**REQUIRED TASKS**
a) In the text on brachial plexus injury, on which joints are secondary reconstructions carried out?
b) Transcribe everything in the brachial plexus text from "Contiguous Musculo Tendinous" down to "wrist and hand.".

Contiguous Musculo Tendinous Unit Transfer in Brachial Plexus Injury
Muscle Tendon Reconstructions
The timing of secondary reconstructions depends on determining that the neurologic recovery for a particular muscle, either the recovery has plateaued sub-optimally, or is unlikely or impossible. It is also based on direct knowledge of the status of nerves or generally a post injury time of more than 18 months without any evidences of recovery. Secondary reconstructions are carried out on the shoulder, elbow, wrist and hand.
Shoulder Joint:
The mobility of the shoulder should be preserved with any or all possibilities of providing muscular control by means of multiple muscle/tendon transfers. According to Haas, it was Hildebrandtin 1906, who laid the foundation for tendon and muscle transfers about the shoulder joint for paralysis of the Deltoid Muscle. He transferred the entire origin of the pectoralis major muscle to the Clavicle and Acromion Process. Slomann in 1916< reported transferring of the origin of the long head of Triceps Muscle to Acromion Process. Ober transferred the long head of Triceps muscle along with short head of Biceps muscle to the Acromion Process.

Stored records
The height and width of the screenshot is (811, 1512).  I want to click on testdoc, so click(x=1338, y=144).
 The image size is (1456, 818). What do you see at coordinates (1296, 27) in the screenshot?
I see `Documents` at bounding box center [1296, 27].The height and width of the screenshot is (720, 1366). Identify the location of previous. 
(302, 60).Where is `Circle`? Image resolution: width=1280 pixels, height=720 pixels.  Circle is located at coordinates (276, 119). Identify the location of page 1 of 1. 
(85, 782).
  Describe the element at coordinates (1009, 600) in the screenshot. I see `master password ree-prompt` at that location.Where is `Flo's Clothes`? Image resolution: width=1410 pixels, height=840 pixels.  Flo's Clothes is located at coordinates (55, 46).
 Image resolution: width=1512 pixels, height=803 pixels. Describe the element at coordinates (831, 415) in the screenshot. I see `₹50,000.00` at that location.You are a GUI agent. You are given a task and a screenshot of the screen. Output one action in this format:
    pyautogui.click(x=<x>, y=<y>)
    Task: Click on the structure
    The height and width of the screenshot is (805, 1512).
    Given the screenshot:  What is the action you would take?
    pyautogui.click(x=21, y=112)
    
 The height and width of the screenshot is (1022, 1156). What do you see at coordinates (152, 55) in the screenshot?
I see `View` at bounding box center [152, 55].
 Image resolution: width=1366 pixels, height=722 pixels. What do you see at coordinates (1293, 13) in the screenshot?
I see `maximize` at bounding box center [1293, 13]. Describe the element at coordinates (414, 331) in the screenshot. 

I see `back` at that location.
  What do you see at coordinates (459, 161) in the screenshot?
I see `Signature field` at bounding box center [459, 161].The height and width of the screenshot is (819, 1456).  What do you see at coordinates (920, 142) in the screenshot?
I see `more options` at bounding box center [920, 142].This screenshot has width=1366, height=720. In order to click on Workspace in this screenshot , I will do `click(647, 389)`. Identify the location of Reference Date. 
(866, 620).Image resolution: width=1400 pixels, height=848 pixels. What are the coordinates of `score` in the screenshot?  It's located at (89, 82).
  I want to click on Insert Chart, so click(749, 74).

**ANSWERS TO THE TASKS**
a) The shoulder, elbow, wrist and hand.

b)
Contiguous Musculo Tendinous Unit Transfer in Brachial Plexus Injury
Muscle Tendon Reconstructions
The timing of secondary reconstructions depends on determining that the neurologic recovery for a particular muscle, either the recovery has plateaued sub-optimally, or is unlikely or impossible. It is also based on direct knowledge of the status of nerves or generally a post injury time of more than 18 months without any evidences of recovery. Secondary reconstructions are carried out on the shoulder, elbow, wrist and hand.